Work request: If a line below contains the string "agent", copy it out.

[Data supplied Boundary: Start]

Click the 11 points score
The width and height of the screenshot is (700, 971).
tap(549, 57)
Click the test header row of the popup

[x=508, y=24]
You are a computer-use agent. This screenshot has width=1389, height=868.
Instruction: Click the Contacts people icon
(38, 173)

[Data supplied Boundary: End]
[Data supplied Boundary: Start]

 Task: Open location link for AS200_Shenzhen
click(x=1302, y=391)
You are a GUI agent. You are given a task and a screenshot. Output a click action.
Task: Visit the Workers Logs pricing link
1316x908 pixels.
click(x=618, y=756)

[Data supplied Boundary: End]

Task solution:
You are a computer-use agent. This screenshot has width=1389, height=868.
You are a GUI agent. You are given a task and a screenshot. Output a click action.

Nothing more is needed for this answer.